* EXTRACT:
********************

Multi-Region R2 Bucket System

May 26, 2024 (1 year ago)
• 0 views

I want to create a system to download large files cheaply with a worldwide infrastructure. Cloudflare is definitely the best option I've found, but there's a problem: the files are saved in a single region, for example in EEUR (Eastern Europe), so if I want to download a file from Singapore I have to connect to Vienna, for example, with obvious speed problems. The solution is to upload the same file to different regions around the world to reduce download times.

Cloudflare provides 5 regions:

[
  { "name": "EU East - Vienna", "shortName": "EEUR" },
  { "name": "EU West - Dublin", "shortName": "WEUR" },
  { "name": "US East - Washington D.C.", "shortName": "ENAM" },
  { "name": "US West - Los Angeles", "shortName": "WNAM" },
  { "name": "Asia Pacific - Singapore", "shortName": "APAC" }
]

In this way, my large file can be downloaded at the maximum possible speed.

How do I manage the Download System?

********************

* CHALLENGES:
1/ Echo the multi-region R2 bucket post word for word, everything from "I want to create" down to "reduce download times.".
2/ Translate this sentence from the multi-region R2 bucket post into Spanish: "In this way, my large file can be downloaded at the maximum possible speed."
3/ Please go on with the multi-region R2 bucket post, picking up after its last sentence.
The listing after the multi-region R2 bucket post has nothing to do with it.

Data records
********************

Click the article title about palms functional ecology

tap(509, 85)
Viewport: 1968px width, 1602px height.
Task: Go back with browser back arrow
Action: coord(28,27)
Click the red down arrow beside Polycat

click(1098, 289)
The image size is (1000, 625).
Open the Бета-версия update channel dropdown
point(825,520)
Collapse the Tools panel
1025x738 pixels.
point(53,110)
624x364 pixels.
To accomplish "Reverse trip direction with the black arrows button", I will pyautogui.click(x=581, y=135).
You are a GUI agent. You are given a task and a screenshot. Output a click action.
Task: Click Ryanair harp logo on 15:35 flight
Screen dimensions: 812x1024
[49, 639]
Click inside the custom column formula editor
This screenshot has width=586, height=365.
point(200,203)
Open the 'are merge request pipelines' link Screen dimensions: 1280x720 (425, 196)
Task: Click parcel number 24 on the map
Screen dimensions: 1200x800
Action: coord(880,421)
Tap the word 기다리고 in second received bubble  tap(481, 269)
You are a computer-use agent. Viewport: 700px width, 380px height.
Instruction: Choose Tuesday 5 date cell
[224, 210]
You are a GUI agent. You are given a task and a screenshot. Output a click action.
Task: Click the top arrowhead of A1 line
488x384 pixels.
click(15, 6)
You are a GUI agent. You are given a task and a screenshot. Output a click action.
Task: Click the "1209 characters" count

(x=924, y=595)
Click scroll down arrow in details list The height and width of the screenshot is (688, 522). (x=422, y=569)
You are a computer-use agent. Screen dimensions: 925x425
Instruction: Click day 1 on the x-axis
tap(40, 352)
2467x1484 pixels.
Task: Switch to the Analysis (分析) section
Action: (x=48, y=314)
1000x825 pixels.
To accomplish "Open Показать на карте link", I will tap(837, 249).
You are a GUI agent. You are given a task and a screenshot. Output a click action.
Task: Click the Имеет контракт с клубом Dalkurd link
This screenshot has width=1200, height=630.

********************

* ANSWERS BY TASK:
1/
I want to create a system to download large files cheaply with a worldwide infrastructure. Cloudflare is definitely the best option I've found, but there's a problem: the files are saved in a single region, for example in EEUR (Eastern Europe), so if I want to download a file from Singapore I have to connect to Vienna, for example, with obvious speed problems. The solution is to upload the same file to different regions around the world to reduce download times.

2/ De esta manera, mi archivo grande puede descargarse a la máxima velocidad posible.

3/
First, let's go over how the code works to create a download using Cloudflare Workers.

const object = await bucket.get(objectName, {
  range: request.headers,
  onlyIf: request.headers,
});

const headers = new Headers();
object.writeHttpMetadata(headers);
headers.set("etag", object.httpEtag);

if (object.range) {
  headers.set(
    "content-range",
    `bytes ${object.range.offset}-${object.range.end ?? object.size - 1}/${
      object.size
    }`
  );
}

const status = object.body
  ? request.headers.get("range") !== null
    ? 206
    : 200
  : 304;

return new Response(object.body, {
  headers,
  status,
});

However, this code has a major problem: the file we want to download is taken from a previously selected bucket without considering where the request is coming from in order to optimize download times.

The solution was to implement a system to download from the nearest bucket. This is calculated using the distance between geographic coordinates that are provided to us by Cloudflare.

Obviously, this system is not precise because the coordinates are calculated by Cloudflare based on the IP address and therefore do not provide the exact location. Additionally, we do not know the exact location of the bucket but only the region in which it is located. However, this system provides us with a simple way to find the nearest bucket.

These two functions work together to find the nearestPosition from the userLocation.

// Calculates the distance between the user's location and a given position.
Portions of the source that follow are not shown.